A correspondent recently asked you the reason why sugar strikes fire when two lumps are struck together after the fashion of flint and steel. In like manner, I would ask the reason why a good egg, when brought to the edge of one's tongue, feels cold at the tip and warm at the butt end? This is a wonderful fact; and there is doubtless a deep philosophy in the phenomenon. It is clear enough that a good egg has the germ of a fowl in it, and hence a vital spark; but why it is cold at the point end and warm at the blunt end, is not so evident.

The Chinese have a notion that there is in nature a principle (which they call taki) combining in itself both a male and a female; and that this principle is constantly at work to produce one or the other of the sexes, agreeably to the constituent matter in which it floats. This saki has two poles—the same upon which Mesmer founded his theory of "animal magnetism." Has this anything to do with the warmth and cold of the egg?

The Chinese physician says we must under-stand the condition of this principle in the patient before we can apply the proper remedy for his cure; for, ac-cording as the male or female predominates in the patient, so must be the application of the remedy. In sickness, it often happens that one extremity of the body is cold while the other is hot. But, with all this philosophy, I would ask, why is this wonderful difference of temperature between the two ends of a good egg?

As to the fire flying out of sugar, when lumps of it are struck together, let me say that this phenomenon is most remarkable with rock-candy.
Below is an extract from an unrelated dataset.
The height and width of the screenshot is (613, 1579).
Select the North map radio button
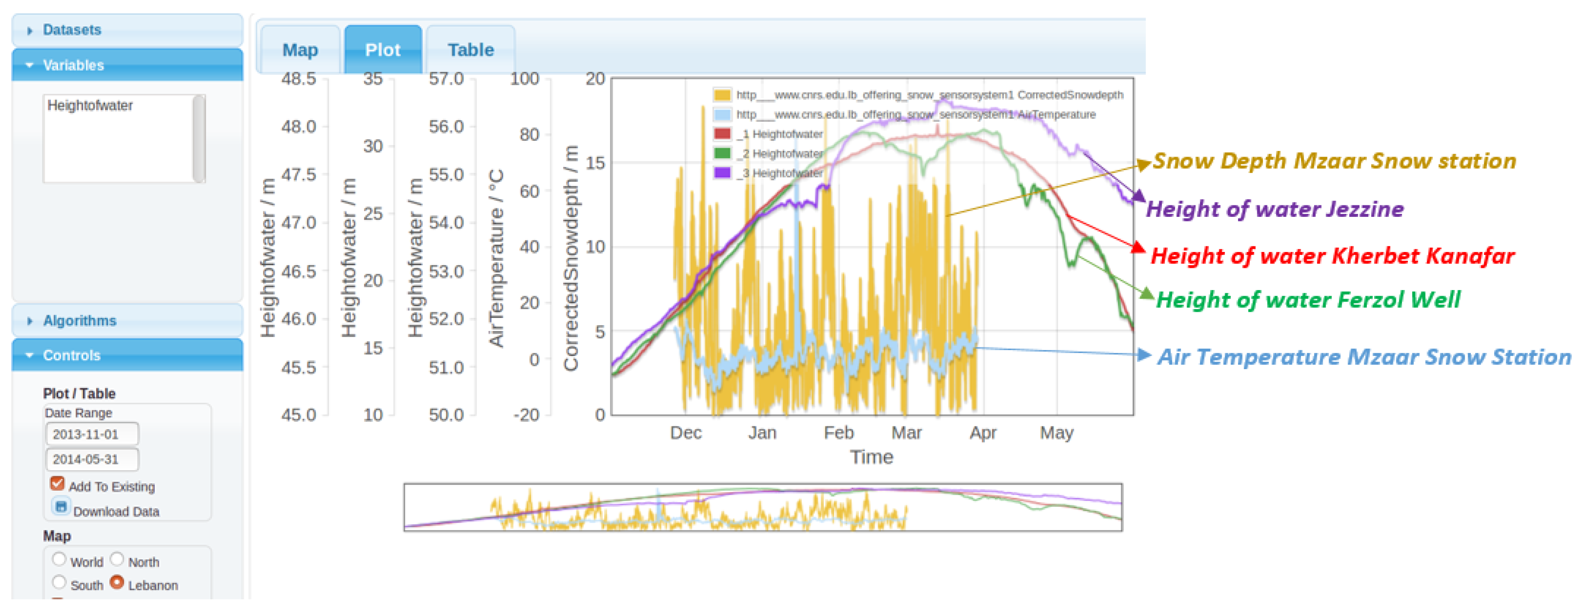point(116,559)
When rock-candy is crashed between the teeth, in a dark corner, it exhibits the appearance of eating livid coals! When two lumps are struck together, as boys often strike flint stones, the same phenomenon is produced. Percussion causes decomposition of the finer particles in the act of abrasion. Wood does the same thing when abraded. All matter contains latent heat; and where there is heat, fire is near by. Even our heads scintillate whisps of fire when we accidentally, or otherwise, percuss them. How beautiful and how wonderful are the works of nature!